The Jamaica National Children’s Home has a sector devoted to the disabled. One cannot age out of this sector, so those living there will likely live there until they pass away. Some people have been living in the same room for more than 20 years. The residents sit all day, with no mental stimulation, human interaction, or change of scenery, with only mealtimes and baths as changes to the daily boredom of sitting. While interacting with the residents at National, I challenged myself to think of how much I am able to do. I can get myself out of bed, brush my teeth, feed myself, bathe myself, drive a car, and walk to classes, among countless other activities every single day.

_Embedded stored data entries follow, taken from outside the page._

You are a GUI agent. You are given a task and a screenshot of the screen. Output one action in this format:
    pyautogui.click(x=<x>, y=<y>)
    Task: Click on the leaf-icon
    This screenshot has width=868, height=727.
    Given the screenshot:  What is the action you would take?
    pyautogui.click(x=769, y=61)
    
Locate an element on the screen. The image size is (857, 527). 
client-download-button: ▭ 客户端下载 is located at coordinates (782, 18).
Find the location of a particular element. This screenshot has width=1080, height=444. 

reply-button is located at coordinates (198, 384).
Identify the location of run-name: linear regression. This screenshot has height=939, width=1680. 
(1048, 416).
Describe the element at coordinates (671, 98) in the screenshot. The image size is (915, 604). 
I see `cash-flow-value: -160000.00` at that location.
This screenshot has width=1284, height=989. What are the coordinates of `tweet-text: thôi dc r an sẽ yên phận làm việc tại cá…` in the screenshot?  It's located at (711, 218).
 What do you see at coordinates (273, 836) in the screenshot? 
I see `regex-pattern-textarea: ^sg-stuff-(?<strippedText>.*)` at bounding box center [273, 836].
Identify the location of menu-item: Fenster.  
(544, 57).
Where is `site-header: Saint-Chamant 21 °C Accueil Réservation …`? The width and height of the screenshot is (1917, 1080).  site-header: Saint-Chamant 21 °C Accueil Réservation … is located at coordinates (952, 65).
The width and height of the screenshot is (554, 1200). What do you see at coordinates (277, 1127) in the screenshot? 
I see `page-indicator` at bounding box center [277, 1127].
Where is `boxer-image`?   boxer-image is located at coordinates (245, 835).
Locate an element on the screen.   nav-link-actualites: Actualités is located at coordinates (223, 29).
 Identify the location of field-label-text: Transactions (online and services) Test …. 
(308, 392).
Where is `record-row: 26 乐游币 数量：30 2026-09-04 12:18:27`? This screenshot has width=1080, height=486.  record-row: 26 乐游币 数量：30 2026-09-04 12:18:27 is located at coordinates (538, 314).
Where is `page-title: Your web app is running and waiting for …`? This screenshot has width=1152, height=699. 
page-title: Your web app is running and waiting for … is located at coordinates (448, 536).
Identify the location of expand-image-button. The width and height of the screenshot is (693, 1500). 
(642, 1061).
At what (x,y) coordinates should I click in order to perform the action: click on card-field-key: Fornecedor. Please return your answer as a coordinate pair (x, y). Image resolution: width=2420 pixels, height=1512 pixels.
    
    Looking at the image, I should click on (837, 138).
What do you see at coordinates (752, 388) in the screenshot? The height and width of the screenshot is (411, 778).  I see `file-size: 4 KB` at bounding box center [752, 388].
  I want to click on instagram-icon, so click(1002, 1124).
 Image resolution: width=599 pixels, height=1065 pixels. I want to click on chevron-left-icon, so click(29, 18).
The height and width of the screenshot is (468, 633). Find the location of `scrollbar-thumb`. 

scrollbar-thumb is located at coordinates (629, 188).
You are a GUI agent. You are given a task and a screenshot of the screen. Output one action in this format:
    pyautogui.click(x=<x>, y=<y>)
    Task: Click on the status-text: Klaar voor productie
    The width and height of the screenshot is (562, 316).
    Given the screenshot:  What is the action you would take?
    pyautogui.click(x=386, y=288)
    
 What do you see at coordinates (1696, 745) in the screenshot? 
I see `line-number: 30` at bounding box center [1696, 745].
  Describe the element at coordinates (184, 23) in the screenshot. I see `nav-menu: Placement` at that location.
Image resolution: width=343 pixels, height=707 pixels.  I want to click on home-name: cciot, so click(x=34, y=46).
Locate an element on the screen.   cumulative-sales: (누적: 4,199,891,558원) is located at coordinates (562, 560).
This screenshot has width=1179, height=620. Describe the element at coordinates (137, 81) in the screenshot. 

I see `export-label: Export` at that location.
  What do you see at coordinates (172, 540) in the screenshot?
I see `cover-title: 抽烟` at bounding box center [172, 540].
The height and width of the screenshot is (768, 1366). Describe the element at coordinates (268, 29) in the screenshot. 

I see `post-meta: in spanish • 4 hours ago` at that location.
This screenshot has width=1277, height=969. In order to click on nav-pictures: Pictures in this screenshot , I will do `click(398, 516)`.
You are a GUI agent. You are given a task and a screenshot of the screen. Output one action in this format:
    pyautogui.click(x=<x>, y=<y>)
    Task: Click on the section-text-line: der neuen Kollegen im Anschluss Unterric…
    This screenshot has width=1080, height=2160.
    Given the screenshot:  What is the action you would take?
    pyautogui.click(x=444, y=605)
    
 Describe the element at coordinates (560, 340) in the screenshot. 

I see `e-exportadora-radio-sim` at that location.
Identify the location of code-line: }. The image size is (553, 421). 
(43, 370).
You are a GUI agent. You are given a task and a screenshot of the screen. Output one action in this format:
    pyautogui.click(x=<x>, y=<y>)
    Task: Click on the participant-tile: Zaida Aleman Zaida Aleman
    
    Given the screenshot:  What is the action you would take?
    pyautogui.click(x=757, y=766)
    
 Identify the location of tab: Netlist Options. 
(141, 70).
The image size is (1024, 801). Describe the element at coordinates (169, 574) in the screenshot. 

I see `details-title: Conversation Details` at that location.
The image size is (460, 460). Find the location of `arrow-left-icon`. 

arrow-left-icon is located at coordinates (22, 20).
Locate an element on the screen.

The Home for the Aged is my worst nightmare for my own future and made me ache for the residents’ present. In rooms the size of horse stalls and few meals served throughout the week, the Home for the Aged exemplifies pain; every resident was left by a family member who chose not to care for them, each day the residents live in fear of dying alone, and the only thing they have is each other. However, the Home for the Aged also represents the beauty in humanity—among the pain, suffering, and crippling loneliness that the residents face, there is friendship and family. Ms. Cecilia (pictured with Taegan) cares for her beloved roommate, Ms. Joseph, with humility and a servant heart.
On our last day in Kingston, we arrived at Ferry in the afternoon and few children were there. The trippers visited with adults and played with some of the younger kids until 3:30, when suddenly dozens of children in uniforms began arriving home from school for the day, eager to share stories of their classes. As we reflected on our day, we listened to Joli Anderson, who now serves as the assistant community service director and organized the first trip and has worked tirelessly on it ever since. She told us how different the lanes of Ferry looked on that day compared to the first day she visited Ferry over 20 years ago. Then, the lanes were filled with children of all ages at all hours of the day. Now, the lanes are quiet—all of the children are in school.
After Jamaica, I see the injustices Chattanooga faces in a newlight. The poverty and income disparity throughout Chattanooga neighborhoods and the education system breaks Chattanooga into a two-tiered society, much like Kingston. The main problem that our community faces is the lack of living as one—there are few programs or places where the entirety of our. community can live as one, joined by our humanity and common home. Therefore, Jamaica’s main lesson, for me, was to join hands with my neighbors, existing and loving as one. When we can achieve this, all else will fall into place.